Once a wealthy, influential and booming community whose resources boasted the exquisitely oriental Musmeah Yeshua Synagogue, a Jewish school, and a cemetery of 700 graves; the community sits now on the precipice of extinction.
At the outbreak of World War Two, the population of over 2000 became weary. Fearing the invasion on Germany’s ally Japan, and the rumors they’d heard from the other side of the world, a slow but steady exodus began. Today, there are four families who remain.
When I arrived at the synagogue to meet its devoted caretaker Moses Samuels, a couple from Israel was undertaking a roots tour. We visited the cemetery first. When I try to describe the cemetery, I have to delete and re-write, delete and re-write; and the word I keep typing is “decay”.
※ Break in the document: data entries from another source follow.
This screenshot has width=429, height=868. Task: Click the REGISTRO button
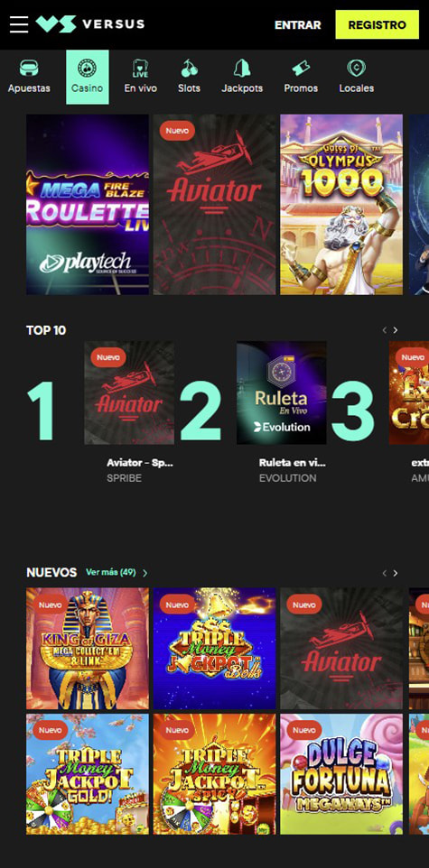[377, 25]
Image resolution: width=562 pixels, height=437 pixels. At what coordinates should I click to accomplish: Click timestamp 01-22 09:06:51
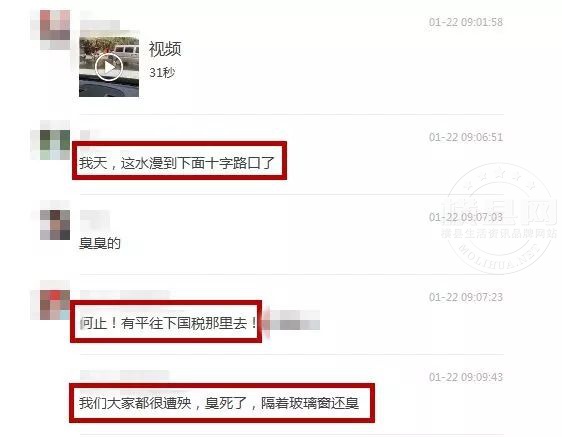pyautogui.click(x=466, y=137)
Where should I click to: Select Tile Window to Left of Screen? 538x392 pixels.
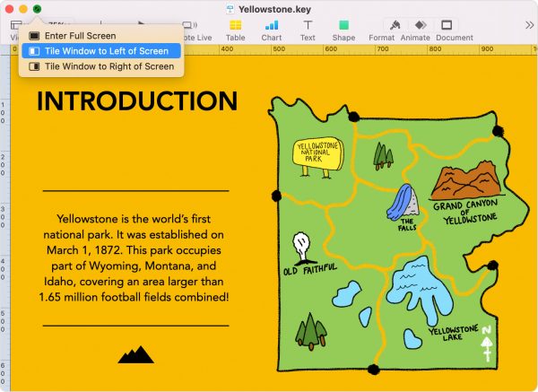click(x=107, y=51)
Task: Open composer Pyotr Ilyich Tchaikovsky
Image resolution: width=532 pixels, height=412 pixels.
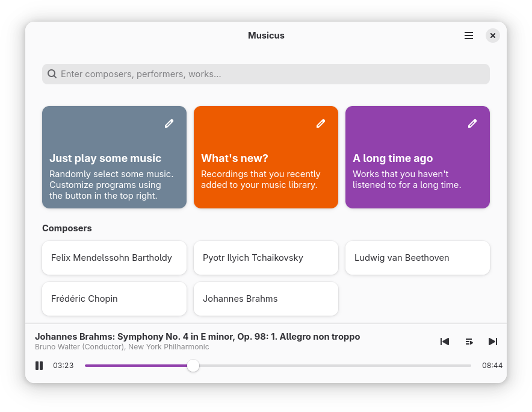Action: pyautogui.click(x=265, y=258)
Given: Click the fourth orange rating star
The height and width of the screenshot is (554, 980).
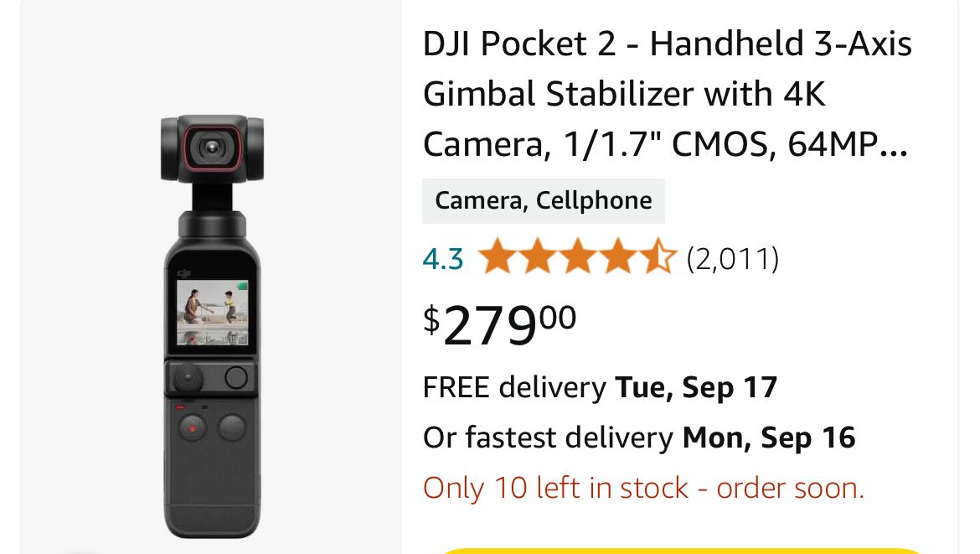Looking at the screenshot, I should coord(618,256).
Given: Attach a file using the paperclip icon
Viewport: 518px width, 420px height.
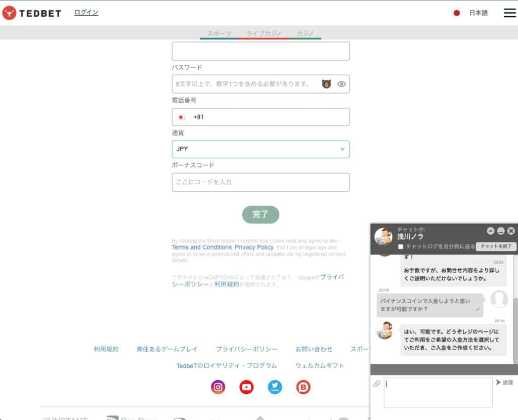Looking at the screenshot, I should click(376, 384).
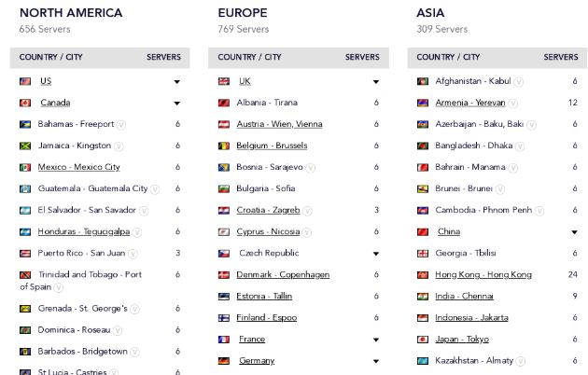The height and width of the screenshot is (375, 588).
Task: Open the Denmark - Copenhagen link
Action: click(x=283, y=274)
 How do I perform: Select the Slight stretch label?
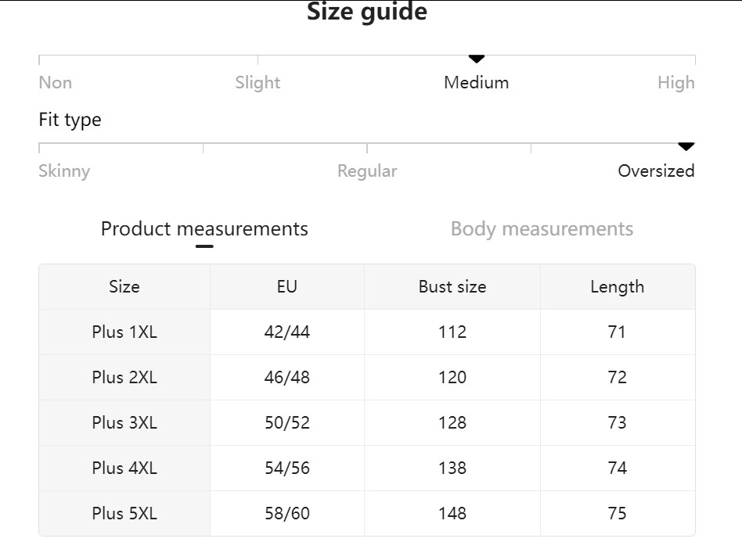258,83
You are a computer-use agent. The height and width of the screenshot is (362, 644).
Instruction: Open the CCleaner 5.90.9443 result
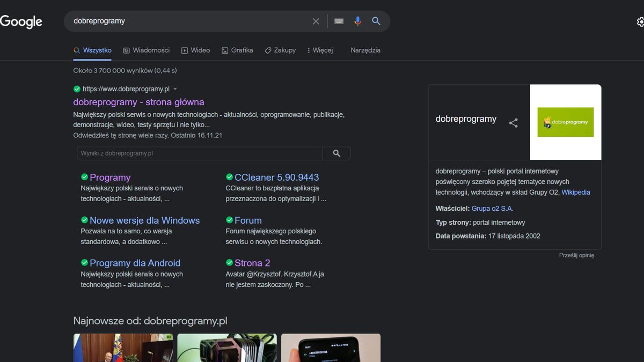(276, 177)
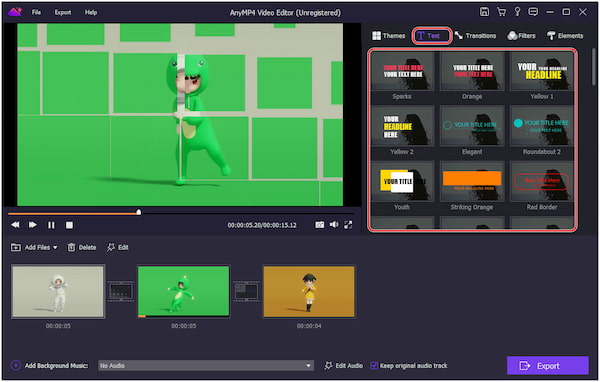Select the Striking Orange text template
This screenshot has width=600, height=382.
coord(472,187)
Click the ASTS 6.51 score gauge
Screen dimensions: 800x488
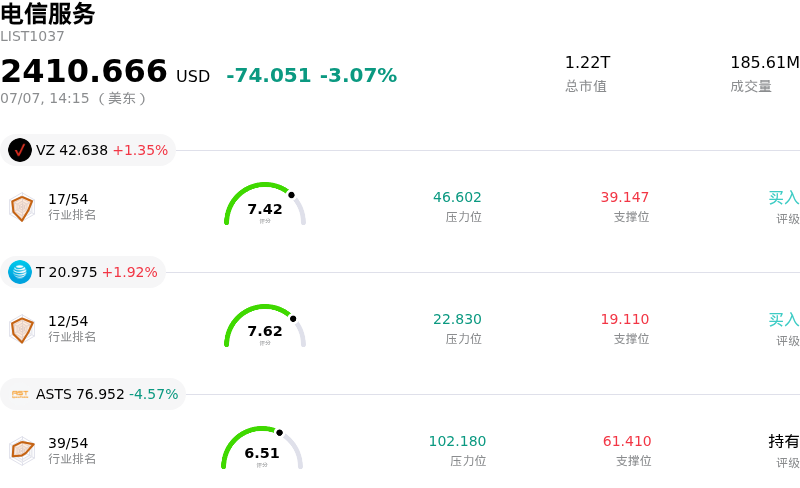coord(262,448)
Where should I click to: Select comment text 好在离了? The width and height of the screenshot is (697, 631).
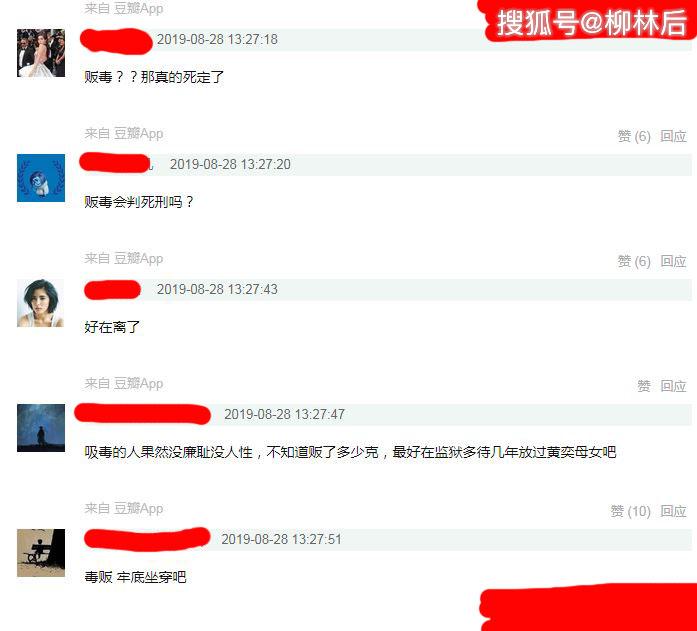112,327
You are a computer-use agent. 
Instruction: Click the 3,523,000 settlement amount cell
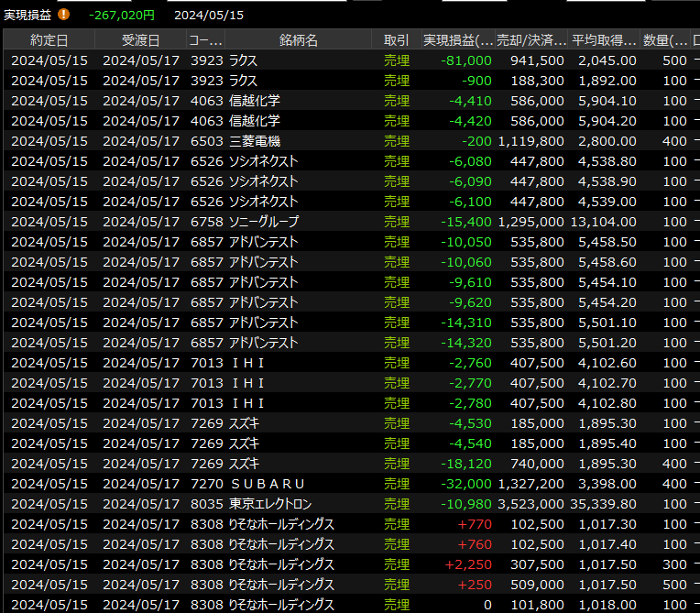click(x=531, y=504)
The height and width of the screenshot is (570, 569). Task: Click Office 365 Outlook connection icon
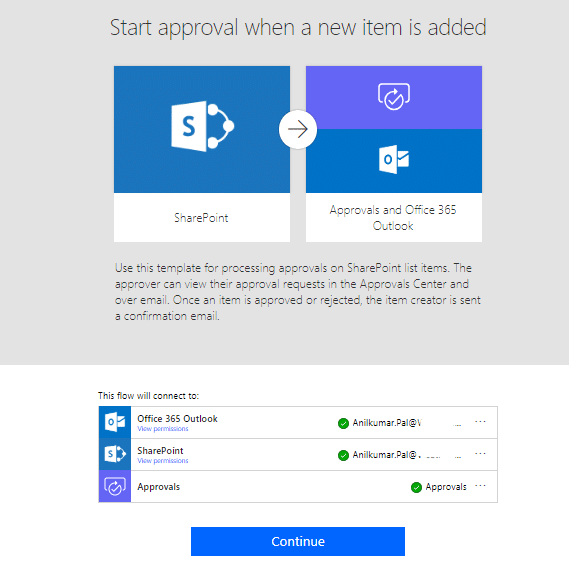tap(115, 422)
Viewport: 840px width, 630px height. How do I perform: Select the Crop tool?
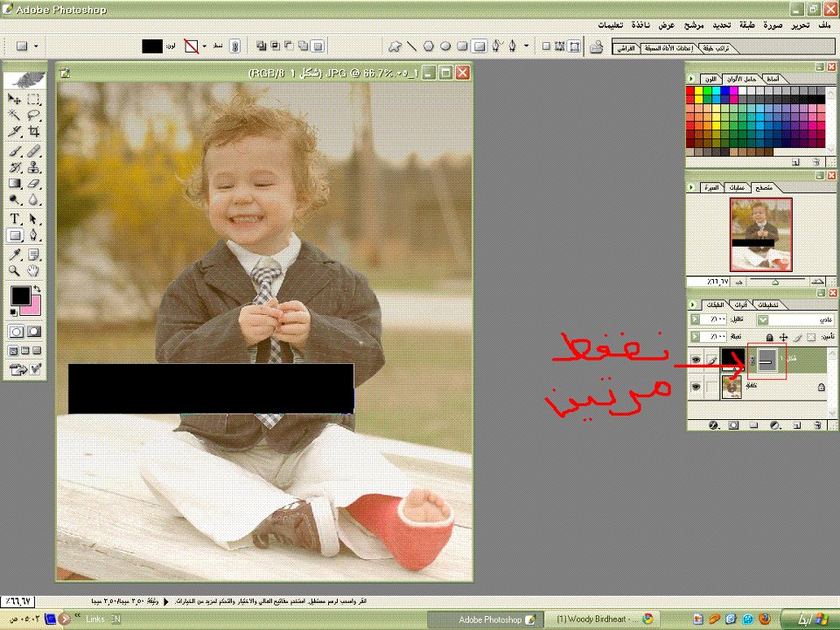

I traced my finger across the head stones, painstaking inscribed with scrawling Hebrew text; I traced the gradual replacement of Hebrew text with English, presumably marking the moment in history when the last Hebrew writer left the community. Moses battled a ramble of aggressive hedge, working its way stealthily across the graves of the Israeli family’s loved ones.
Down the road, we found the house where the Israeli woman was born. A sprawling property, the building hadn’t changed a day from the tattered photo in her hand. The front is a residential area; the back was once her father’s ice factory. Now a primary school, the guard got antsy when we tried to take photos. “The government doesn’t like it much” he told us.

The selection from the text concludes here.